_What you are asked to do_
Transcribe the records verbatim, images excluded.

[Opening Data records section]

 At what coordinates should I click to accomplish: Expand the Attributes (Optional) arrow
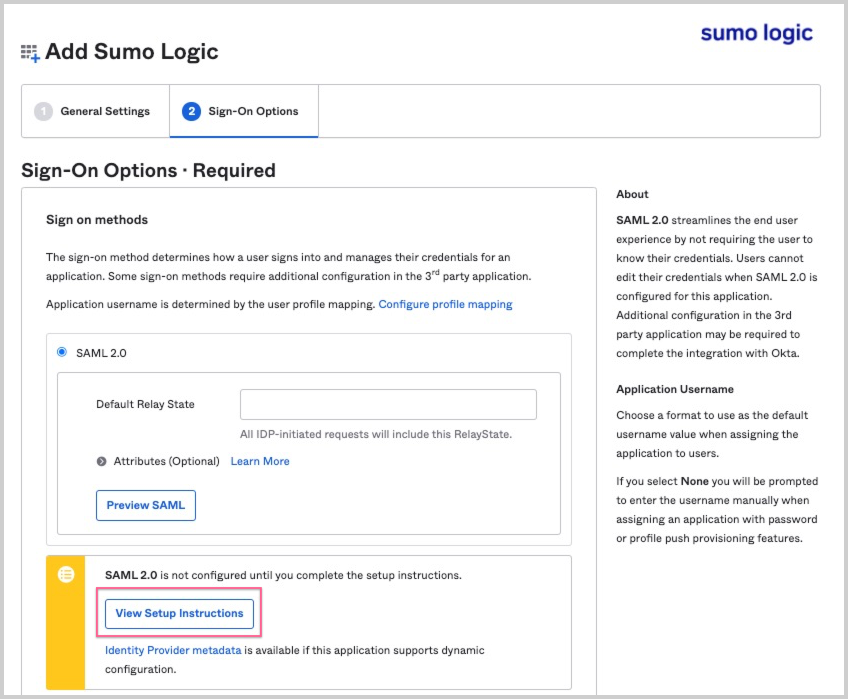point(101,461)
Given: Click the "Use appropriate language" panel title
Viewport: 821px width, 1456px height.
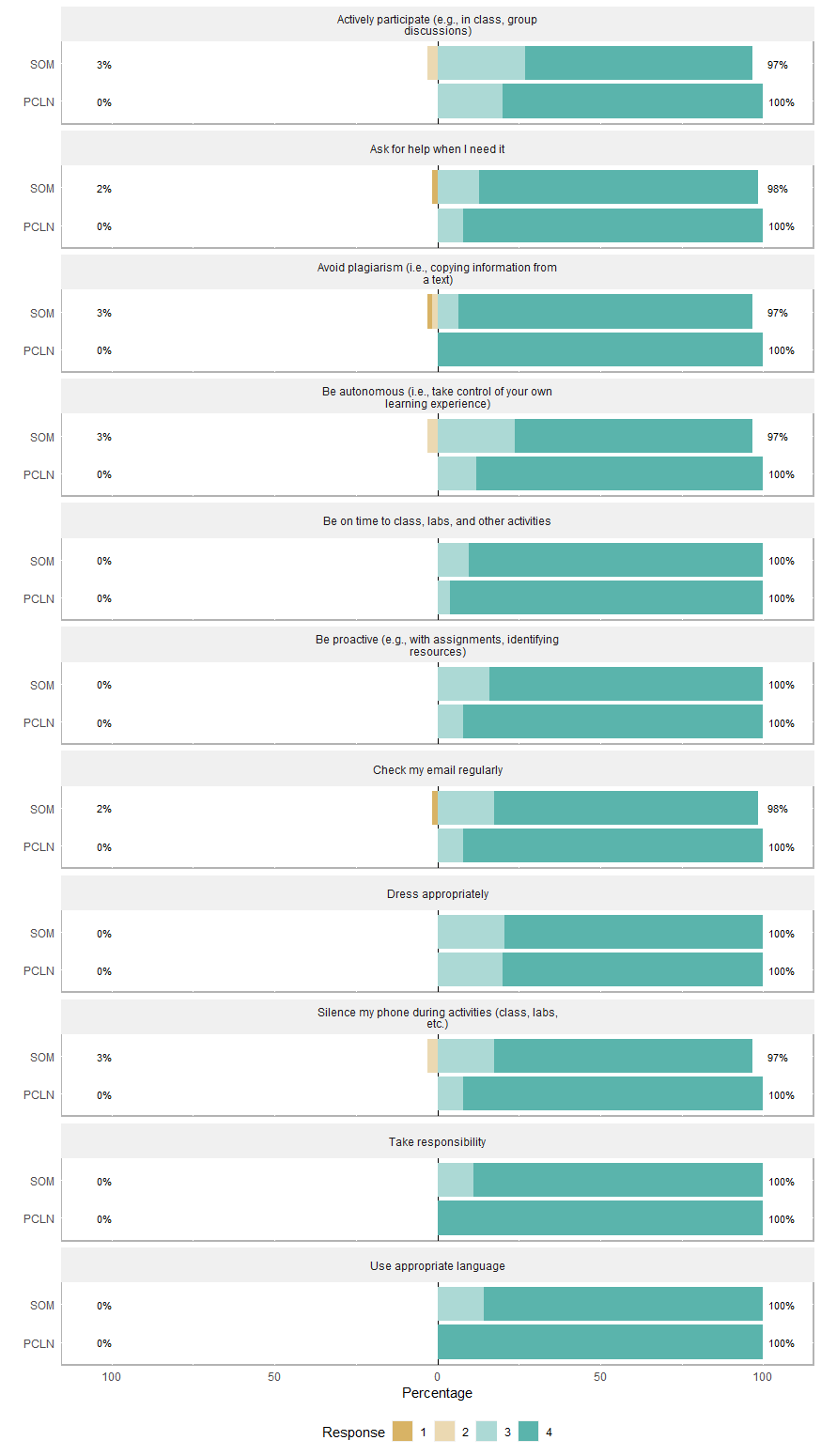Looking at the screenshot, I should pos(438,1266).
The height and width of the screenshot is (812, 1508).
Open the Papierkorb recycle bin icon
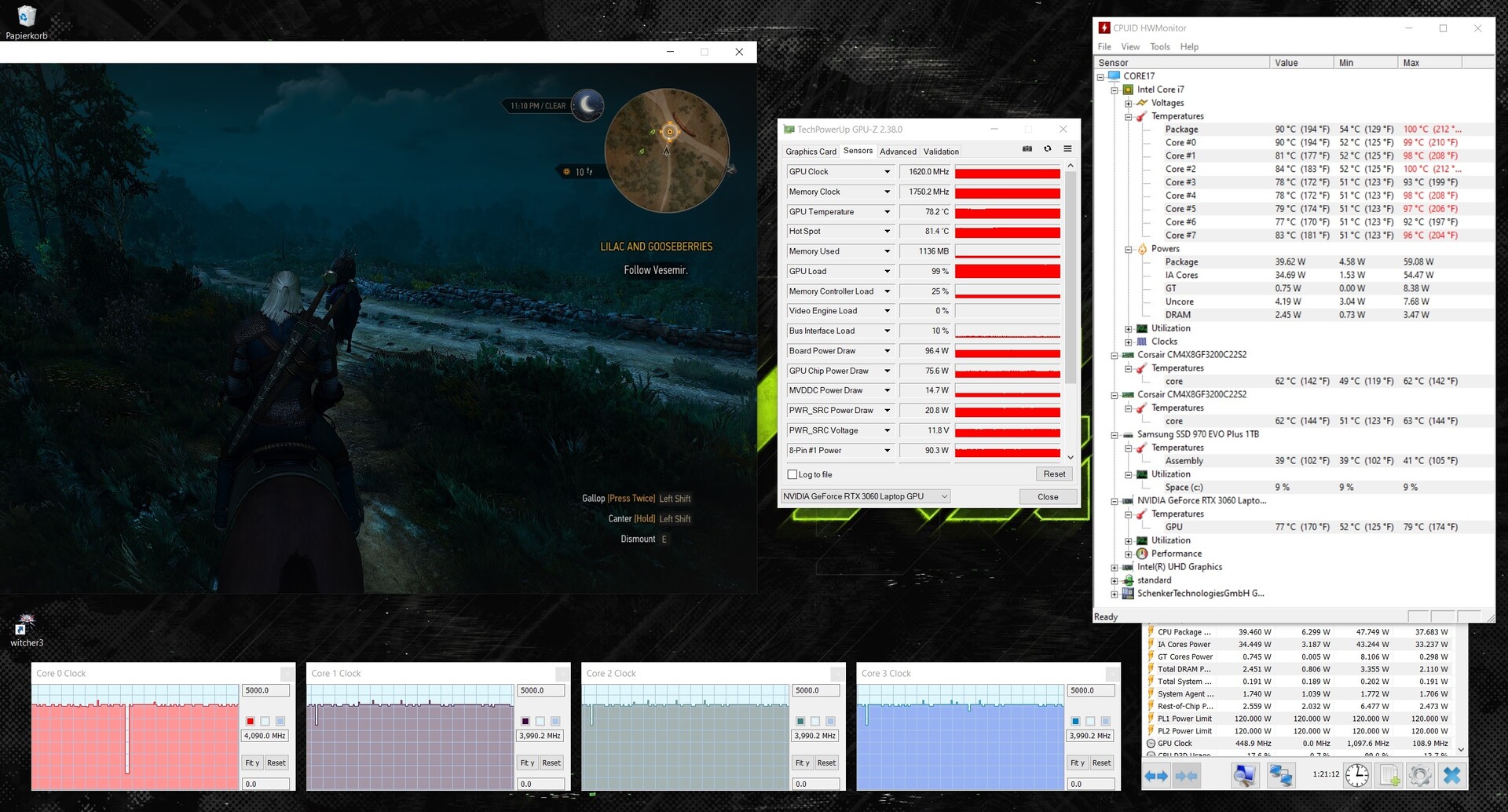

[Closing Data records section]

_Your response_
 At what coordinates should I click to accomplish: Expand the Attributes (Optional) arrow
point(101,461)
Given: Click the "Use appropriate language" panel title
Viewport: 821px width, 1456px height.
Looking at the screenshot, I should pos(438,1266).
The height and width of the screenshot is (812, 1508).
Open the Papierkorb recycle bin icon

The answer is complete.